**Brief:**
Rewrite the entries below, changing each "Where should I click to" to "Where do I click to" and leaving everything else as it is.
══ Dataset entries
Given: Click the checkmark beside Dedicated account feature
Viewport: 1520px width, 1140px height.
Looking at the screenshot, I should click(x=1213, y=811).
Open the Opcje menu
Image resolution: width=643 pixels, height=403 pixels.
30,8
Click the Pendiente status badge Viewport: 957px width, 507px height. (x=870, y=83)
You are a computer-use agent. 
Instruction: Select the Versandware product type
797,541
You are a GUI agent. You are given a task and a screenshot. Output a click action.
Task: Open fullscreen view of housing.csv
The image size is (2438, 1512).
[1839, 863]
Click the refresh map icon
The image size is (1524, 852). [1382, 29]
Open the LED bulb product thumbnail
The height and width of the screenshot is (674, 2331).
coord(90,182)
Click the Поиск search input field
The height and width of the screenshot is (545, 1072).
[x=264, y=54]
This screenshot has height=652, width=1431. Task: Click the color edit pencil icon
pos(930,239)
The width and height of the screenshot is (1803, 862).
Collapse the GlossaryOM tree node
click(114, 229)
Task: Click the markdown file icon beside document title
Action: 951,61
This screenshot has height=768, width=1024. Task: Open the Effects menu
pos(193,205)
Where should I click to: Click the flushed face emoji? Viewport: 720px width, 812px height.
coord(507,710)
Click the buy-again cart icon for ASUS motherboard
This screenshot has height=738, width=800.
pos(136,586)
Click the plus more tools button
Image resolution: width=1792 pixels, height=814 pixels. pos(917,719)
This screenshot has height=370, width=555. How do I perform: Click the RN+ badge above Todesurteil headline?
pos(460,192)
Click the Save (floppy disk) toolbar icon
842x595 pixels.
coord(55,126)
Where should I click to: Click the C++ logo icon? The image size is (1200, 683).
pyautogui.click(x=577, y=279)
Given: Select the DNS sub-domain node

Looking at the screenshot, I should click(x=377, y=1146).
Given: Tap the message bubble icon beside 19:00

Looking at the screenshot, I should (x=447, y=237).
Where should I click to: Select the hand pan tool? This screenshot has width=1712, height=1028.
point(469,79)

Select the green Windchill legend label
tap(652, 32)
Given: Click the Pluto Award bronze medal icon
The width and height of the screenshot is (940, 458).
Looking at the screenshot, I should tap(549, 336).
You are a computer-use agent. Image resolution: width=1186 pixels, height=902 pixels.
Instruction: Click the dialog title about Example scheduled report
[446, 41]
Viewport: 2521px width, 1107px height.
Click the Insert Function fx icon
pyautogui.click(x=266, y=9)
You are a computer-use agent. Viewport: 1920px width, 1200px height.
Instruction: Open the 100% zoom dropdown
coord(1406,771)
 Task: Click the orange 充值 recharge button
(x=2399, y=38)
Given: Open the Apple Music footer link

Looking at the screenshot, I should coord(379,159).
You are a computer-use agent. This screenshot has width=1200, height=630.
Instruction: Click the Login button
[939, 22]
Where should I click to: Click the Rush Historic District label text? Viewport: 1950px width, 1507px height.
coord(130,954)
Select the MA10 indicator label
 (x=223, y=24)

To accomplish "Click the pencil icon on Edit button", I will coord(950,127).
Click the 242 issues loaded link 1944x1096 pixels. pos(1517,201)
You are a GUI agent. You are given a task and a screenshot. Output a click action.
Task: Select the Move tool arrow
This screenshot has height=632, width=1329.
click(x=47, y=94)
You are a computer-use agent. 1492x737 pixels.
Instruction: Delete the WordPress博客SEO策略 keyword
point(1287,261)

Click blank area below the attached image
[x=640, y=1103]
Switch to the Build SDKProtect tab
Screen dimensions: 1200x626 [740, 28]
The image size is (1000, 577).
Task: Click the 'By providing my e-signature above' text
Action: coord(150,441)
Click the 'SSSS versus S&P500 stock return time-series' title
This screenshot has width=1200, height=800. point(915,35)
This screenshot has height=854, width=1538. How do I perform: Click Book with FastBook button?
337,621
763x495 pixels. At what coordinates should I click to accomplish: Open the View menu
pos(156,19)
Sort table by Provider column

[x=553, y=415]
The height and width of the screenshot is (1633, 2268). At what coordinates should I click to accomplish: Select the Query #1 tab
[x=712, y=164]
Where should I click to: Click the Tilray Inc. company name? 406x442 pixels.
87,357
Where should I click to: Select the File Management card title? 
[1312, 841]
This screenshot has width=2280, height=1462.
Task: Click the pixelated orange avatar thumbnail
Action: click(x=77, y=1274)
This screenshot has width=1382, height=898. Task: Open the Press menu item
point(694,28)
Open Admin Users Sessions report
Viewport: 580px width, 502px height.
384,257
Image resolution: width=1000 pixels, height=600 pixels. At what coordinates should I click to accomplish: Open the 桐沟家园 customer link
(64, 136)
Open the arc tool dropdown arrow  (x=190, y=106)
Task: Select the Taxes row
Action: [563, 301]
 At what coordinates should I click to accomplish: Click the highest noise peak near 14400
════
**Expected answer:**
Given: Click the checkmark beside Dedicated account feature
Viewport: 1520px width, 1140px height.
Looking at the screenshot, I should click(x=1213, y=811).
Open the Opcje menu
Image resolution: width=643 pixels, height=403 pixels.
30,8
Click the Pendiente status badge Viewport: 957px width, 507px height. (x=870, y=83)
You are a computer-use agent. 
Instruction: Select the Versandware product type
797,541
You are a GUI agent. You are given a task and a screenshot. Output a click action.
Task: Open fullscreen view of housing.csv
The image size is (2438, 1512).
[1839, 863]
Click the refresh map icon
The image size is (1524, 852). [1382, 29]
Open the LED bulb product thumbnail
The height and width of the screenshot is (674, 2331).
coord(90,182)
Click the Поиск search input field
The height and width of the screenshot is (545, 1072).
[x=264, y=54]
This screenshot has height=652, width=1431. Task: Click the color edit pencil icon
pos(930,239)
The width and height of the screenshot is (1803, 862).
Collapse the GlossaryOM tree node
click(114, 229)
Task: Click the markdown file icon beside document title
Action: 951,61
This screenshot has height=768, width=1024. Task: Open the Effects menu
pos(193,205)
Where do I click to: Click the flushed face emoji? Viewport: 720px width, 812px height.
coord(507,710)
Click the buy-again cart icon for ASUS motherboard
This screenshot has height=738, width=800.
pos(136,586)
Click the plus more tools button
Image resolution: width=1792 pixels, height=814 pixels. pos(917,719)
This screenshot has height=370, width=555. How do I perform: Click the RN+ badge above Todesurteil headline?
pos(460,192)
Click the Save (floppy disk) toolbar icon
842x595 pixels.
coord(55,126)
Where do I click to: Click the C++ logo icon? The image size is (1200, 683).
pyautogui.click(x=577, y=279)
Given: Select the DNS sub-domain node

Looking at the screenshot, I should click(x=377, y=1146).
Given: Tap the message bubble icon beside 19:00

Looking at the screenshot, I should (x=447, y=237).
Where do I click to: Select the hand pan tool? This screenshot has width=1712, height=1028.
point(469,79)

Select the green Windchill legend label
tap(652, 32)
Given: Click the Pluto Award bronze medal icon
The width and height of the screenshot is (940, 458).
Looking at the screenshot, I should tap(549, 336).
You are a computer-use agent. Image resolution: width=1186 pixels, height=902 pixels.
Instruction: Click the dialog title about Example scheduled report
[446, 41]
Viewport: 2521px width, 1107px height.
Click the Insert Function fx icon
pyautogui.click(x=266, y=9)
You are a computer-use agent. Viewport: 1920px width, 1200px height.
Instruction: Open the 100% zoom dropdown
coord(1406,771)
 Task: Click the orange 充值 recharge button
(x=2399, y=38)
Given: Open the Apple Music footer link

Looking at the screenshot, I should coord(379,159).
You are a computer-use agent. This screenshot has width=1200, height=630.
Instruction: Click the Login button
[939, 22]
Where do I click to: Click the Rush Historic District label text? Viewport: 1950px width, 1507px height.
coord(130,954)
Select the MA10 indicator label
 (x=223, y=24)

To accomplish "Click the pencil icon on Edit button", I will coord(950,127).
Click the 242 issues loaded link 1944x1096 pixels. pos(1517,201)
You are a GUI agent. You are given a task and a screenshot. Output a click action.
Task: Select the Move tool arrow
This screenshot has height=632, width=1329.
click(x=47, y=94)
You are a computer-use agent. 1492x737 pixels.
Instruction: Delete the WordPress博客SEO策略 keyword
point(1287,261)

Click blank area below the attached image
[x=640, y=1103]
Switch to the Build SDKProtect tab
Screen dimensions: 1200x626 [740, 28]
The image size is (1000, 577).
Task: Click the 'By providing my e-signature above' text
Action: coord(150,441)
Click the 'SSSS versus S&P500 stock return time-series' title
This screenshot has width=1200, height=800. point(915,35)
This screenshot has height=854, width=1538. How do I perform: Click Book with FastBook button?
337,621
763x495 pixels. At what coordinates should I click to accomplish: Open the View menu
pos(156,19)
Sort table by Provider column

[x=553, y=415]
The height and width of the screenshot is (1633, 2268). At what coordinates should I click to accomplish: Select the Query #1 tab
[x=712, y=164]
Where do I click to: Click the Tilray Inc. company name? 406x442 pixels.
87,357
Where do I click to: Select the File Management card title? 
[1312, 841]
This screenshot has width=2280, height=1462.
Task: Click the pixelated orange avatar thumbnail
Action: click(x=77, y=1274)
This screenshot has width=1382, height=898. Task: Open the Press menu item
point(694,28)
Open Admin Users Sessions report
Viewport: 580px width, 502px height.
384,257
Image resolution: width=1000 pixels, height=600 pixels. At what coordinates should I click to accomplish: Open the 桐沟家园 customer link
(64, 136)
Open the arc tool dropdown arrow  (x=190, y=106)
Task: Select the Taxes row
Action: [563, 301]
 At what coordinates should I click to accomplish: Click the highest noise peak near 14400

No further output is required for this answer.